Rapid concentration of viruses from water

In the United States, several high profile outbreaks of waterborne illness during the past 15 years have highlighted the need for solutions to drinking water contamination.  Several recent studies suggest that approximately 20 percent of the surface and ground source waters in the U.S. are contaminated with viruses.  There is very little data, however, on virus occurrence in drinking water, which is mostly due to the absence of efficient methodologies that enable concentration and detection of viruses from water samples.  Most current methods are labor or time intensive, expensive, or impractical.  Therefore, there is an acute need for the development of concentration and detection technologies that enable efficient assay of viruses in water samples; these methods should be designed to be conducted directly in the field.  Scientific Methods, Inc., has designed a concentration device that can capture viruses from large amounts of water.  This device completely eliminates the need for a secondary concentration step and also increases the speed of concentration.  The objective of this project is the development of an integrated detection method that includes capture of viruses from large volumes of water followed by detection of viruses by multiplex real-time, reverse-transcriptase polymerase chain reaction (RT-PCR).  This project directly targets the following 2008 SBIR Phase I Research Topic:  D. Drinking Water and Water Monitoring; Improved detection and measurement techniques for microbial pathogens.  During Phase 1, two Specific Aims will be completed including:  (1) optimization of the sampling and concentration device, and demonstration of the ability to simultaneously capture two viruses from moderate (40-60 liters) volumes of tap water, river water, and irrigation water within 1-3 hours; and (2) demonstration that both viral RNA and DNA can be simultaneously extracted directly without elution, and detected and quantified by a multiplex real-time RT-PCR assay. 

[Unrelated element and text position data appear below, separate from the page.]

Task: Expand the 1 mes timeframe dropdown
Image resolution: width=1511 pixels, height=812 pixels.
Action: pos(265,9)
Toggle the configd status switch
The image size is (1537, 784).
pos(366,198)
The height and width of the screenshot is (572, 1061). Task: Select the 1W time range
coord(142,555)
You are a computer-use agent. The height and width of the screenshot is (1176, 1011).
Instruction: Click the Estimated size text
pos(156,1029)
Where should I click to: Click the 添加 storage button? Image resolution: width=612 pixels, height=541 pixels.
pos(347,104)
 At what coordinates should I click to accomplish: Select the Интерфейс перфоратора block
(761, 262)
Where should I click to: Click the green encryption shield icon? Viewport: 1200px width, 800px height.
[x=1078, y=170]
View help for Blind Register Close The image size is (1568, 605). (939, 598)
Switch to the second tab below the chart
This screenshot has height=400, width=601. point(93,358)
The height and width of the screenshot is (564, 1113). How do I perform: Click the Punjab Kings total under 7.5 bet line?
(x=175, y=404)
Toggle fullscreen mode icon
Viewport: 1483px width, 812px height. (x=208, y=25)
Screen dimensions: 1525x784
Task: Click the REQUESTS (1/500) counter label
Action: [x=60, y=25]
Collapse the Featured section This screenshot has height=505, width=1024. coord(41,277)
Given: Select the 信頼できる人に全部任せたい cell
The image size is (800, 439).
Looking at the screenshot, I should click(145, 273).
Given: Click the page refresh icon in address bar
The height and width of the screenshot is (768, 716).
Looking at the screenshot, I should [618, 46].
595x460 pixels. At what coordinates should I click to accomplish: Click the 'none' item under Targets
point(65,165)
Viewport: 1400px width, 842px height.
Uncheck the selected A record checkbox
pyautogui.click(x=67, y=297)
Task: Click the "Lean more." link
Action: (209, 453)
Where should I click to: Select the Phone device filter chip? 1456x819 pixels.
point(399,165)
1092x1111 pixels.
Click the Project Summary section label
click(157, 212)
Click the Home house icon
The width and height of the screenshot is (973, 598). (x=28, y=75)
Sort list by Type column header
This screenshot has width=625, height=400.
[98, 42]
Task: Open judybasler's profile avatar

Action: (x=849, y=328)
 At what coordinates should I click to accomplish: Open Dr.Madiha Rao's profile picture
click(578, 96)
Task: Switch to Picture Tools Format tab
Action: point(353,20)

During the Phase II period, Scientific Methods will develop a multiplex isothermal RT-PCR assay, so that both the viral capture and detection steps can be completed directly in the field.  Also, we will conduct in-field sampling of ground and surface water sources, and demonstrate the ability of the integrated capture and detection method to assay for the presence of viruses in these waters.  It is expected that water testing companies, research laboratories, municipalities, and government agencies will make use of the capture and concentration device, either in combination with their own downstream detection assays, or with the isothermal-based RT-PCR assay that will be created during Phase II.